Would you please copy every line below that includes the string "will"?

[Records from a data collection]
════════════════

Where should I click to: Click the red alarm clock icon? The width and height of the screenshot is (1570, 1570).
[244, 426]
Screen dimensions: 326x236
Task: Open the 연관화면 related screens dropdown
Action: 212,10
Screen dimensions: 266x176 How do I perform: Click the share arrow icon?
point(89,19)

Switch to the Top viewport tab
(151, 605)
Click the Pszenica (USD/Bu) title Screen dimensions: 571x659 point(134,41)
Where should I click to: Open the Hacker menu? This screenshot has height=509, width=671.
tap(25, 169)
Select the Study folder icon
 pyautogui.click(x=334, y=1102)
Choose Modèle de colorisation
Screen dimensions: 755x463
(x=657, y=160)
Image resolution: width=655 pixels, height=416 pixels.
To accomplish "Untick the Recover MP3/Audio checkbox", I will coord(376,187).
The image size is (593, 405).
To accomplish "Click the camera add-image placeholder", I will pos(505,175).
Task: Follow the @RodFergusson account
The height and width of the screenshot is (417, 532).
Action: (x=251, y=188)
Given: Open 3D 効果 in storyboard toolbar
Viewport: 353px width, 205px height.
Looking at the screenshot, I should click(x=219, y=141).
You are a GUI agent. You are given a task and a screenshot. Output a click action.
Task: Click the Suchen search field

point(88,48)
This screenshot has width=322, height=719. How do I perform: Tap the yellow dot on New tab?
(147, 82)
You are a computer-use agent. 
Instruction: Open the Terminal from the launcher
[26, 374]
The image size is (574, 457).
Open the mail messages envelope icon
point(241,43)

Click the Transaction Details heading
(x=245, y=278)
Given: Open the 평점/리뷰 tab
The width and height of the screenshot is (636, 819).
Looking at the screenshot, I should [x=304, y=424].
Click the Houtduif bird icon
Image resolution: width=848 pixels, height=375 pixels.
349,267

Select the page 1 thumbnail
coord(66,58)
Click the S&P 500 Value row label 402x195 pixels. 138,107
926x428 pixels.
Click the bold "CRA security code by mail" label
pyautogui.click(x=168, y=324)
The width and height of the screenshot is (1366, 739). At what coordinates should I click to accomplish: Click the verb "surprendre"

════════════════

WORKED SOLUTION ->
To accomplish "Untick the Recover MP3/Audio checkbox", I will coord(376,187).
To accomplish "Click the camera add-image placeholder", I will pos(505,175).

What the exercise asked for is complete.